Tuesday, August 09, 2016

Myth No. 3: Strokes are just for elderly people

I was 39. And I'm not the only one, not by far - scores of people younger than me have had strokes. Thus another installment of the occasional series about myths about strokes.

Strokes do not recognize your age. It can happen to the young or the old. Check out the chilling facts about how hospitalizations are rising quickly among younger adults:
Because strokes are most often associated with old age, symptoms in younger adults are often overlooked, according to patients, advocates and physicians. And their need for rehabilitation – to return to active lives as parents and employees, for instance – can be underestimated.

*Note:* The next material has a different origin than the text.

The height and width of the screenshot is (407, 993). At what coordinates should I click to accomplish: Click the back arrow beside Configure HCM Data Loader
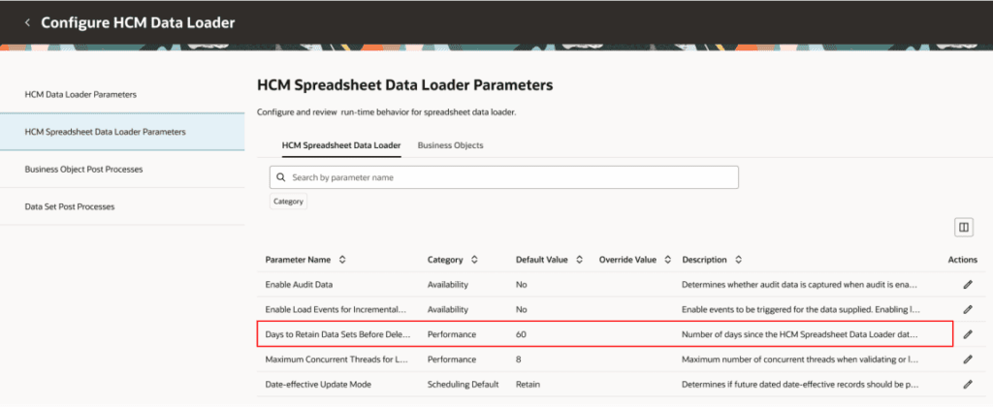[x=27, y=22]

“The American public is still very locked on strokes being an affliction of the elderly,” said Amy Edmunds, who had one in 2002 at age 45 and later started a nationwide advocacy and support organization called YoungStroke. “But we are an emerging population … and we really need to be recognized.”
The rate of hospitalization for strokes among adults dropped nationwide by 18 percent between 2000 and 2010, but it increased almost 44 percent for people ages 25 to 44 over those same 10 years, according to research published in May in the Journal of the American Heart Association. The biggest decline was among patients ages 65 to 84, for whom stroke-induced hospitalizations decreased by almost 29 percent. For people over 85, the rate of hospitalization for strokes dropped 22 percent.

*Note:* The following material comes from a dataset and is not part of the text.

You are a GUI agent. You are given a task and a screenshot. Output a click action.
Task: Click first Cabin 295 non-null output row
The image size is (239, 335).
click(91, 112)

The reasons behind the rising prevalence among young people are not entirely clear, but physicians believe they include growing risk factors such as hypertension, smoking and obesity. And because younger patients tend to have less awareness of strokes, they may not be as proactive about controlling those risks.
“Older people are educated and understand they need to take care of themselves and are doing all the things to prevent strokes,” said Lisa Yanase, a neurologist at Providence Health Services in Portland, Ore. “Young adults … think they are bulletproof. They think nothing can hurt them. They haven’t had the realization that these things can actually be bad for them.”
The last point - young adults might not be as aware of stroke risks. I know I wasn't back in the day. So don't fall into the myth that if you're under 65, you're strokeproof.